**TASK INSTRUCTIONS**
In the records below, substitute "drop-down" for every "dropdown" and leave everything else unchanged.

(Entries from a dataset)
+++++

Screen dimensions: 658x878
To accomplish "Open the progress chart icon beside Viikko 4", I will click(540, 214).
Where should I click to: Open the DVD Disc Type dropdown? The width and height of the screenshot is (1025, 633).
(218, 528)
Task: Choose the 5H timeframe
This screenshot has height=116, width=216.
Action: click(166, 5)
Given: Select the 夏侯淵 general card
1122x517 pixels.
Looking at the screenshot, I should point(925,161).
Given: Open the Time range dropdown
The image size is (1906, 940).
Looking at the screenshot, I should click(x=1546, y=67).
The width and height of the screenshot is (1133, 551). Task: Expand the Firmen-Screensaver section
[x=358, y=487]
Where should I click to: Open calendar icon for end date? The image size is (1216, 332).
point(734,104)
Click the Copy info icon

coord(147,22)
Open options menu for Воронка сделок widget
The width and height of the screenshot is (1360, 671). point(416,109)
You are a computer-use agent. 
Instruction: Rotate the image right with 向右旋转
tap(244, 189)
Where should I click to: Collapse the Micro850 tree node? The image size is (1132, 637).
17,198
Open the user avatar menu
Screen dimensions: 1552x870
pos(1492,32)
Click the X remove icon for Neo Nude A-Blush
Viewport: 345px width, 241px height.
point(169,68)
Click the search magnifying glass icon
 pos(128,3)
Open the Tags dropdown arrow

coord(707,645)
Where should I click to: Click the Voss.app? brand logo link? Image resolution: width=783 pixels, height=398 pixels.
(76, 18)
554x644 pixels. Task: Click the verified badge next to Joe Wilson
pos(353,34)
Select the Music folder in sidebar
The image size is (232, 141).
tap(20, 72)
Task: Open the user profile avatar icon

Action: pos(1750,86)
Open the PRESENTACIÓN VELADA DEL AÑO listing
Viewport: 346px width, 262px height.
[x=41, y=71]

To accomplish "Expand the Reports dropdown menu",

+++++

**REPLY TO THE TASK**
Screen dimensions: 658x878
To accomplish "Open the progress chart icon beside Viikko 4", I will click(540, 214).
Where should I click to: Open the DVD Disc Type drop-down? The width and height of the screenshot is (1025, 633).
(218, 528)
Task: Choose the 5H timeframe
This screenshot has height=116, width=216.
Action: click(166, 5)
Given: Select the 夏侯淵 general card
1122x517 pixels.
Looking at the screenshot, I should point(925,161).
Given: Open the Time range drop-down
The image size is (1906, 940).
Looking at the screenshot, I should click(x=1546, y=67).
The width and height of the screenshot is (1133, 551). Task: Expand the Firmen-Screensaver section
[x=358, y=487]
Where should I click to: Open calendar icon for end date? The image size is (1216, 332).
point(734,104)
Click the Copy info icon

coord(147,22)
Open options menu for Воронка сделок widget
The width and height of the screenshot is (1360, 671). point(416,109)
You are a computer-use agent. 
Instruction: Rotate the image right with 向右旋转
tap(244, 189)
Where should I click to: Collapse the Micro850 tree node? The image size is (1132, 637).
17,198
Open the user avatar menu
Screen dimensions: 1552x870
pos(1492,32)
Click the X remove icon for Neo Nude A-Blush
Viewport: 345px width, 241px height.
point(169,68)
Click the search magnifying glass icon
 pos(128,3)
Open the Tags drop-down arrow

coord(707,645)
Where should I click to: Click the Voss.app? brand logo link? Image resolution: width=783 pixels, height=398 pixels.
(76, 18)
554x644 pixels. Task: Click the verified badge next to Joe Wilson
pos(353,34)
Select the Music folder in sidebar
The image size is (232, 141).
tap(20, 72)
Task: Open the user profile avatar icon

Action: pos(1750,86)
Open the PRESENTACIÓN VELADA DEL AÑO listing
Viewport: 346px width, 262px height.
[x=41, y=71]

To accomplish "Expand the Reports drop-down menu",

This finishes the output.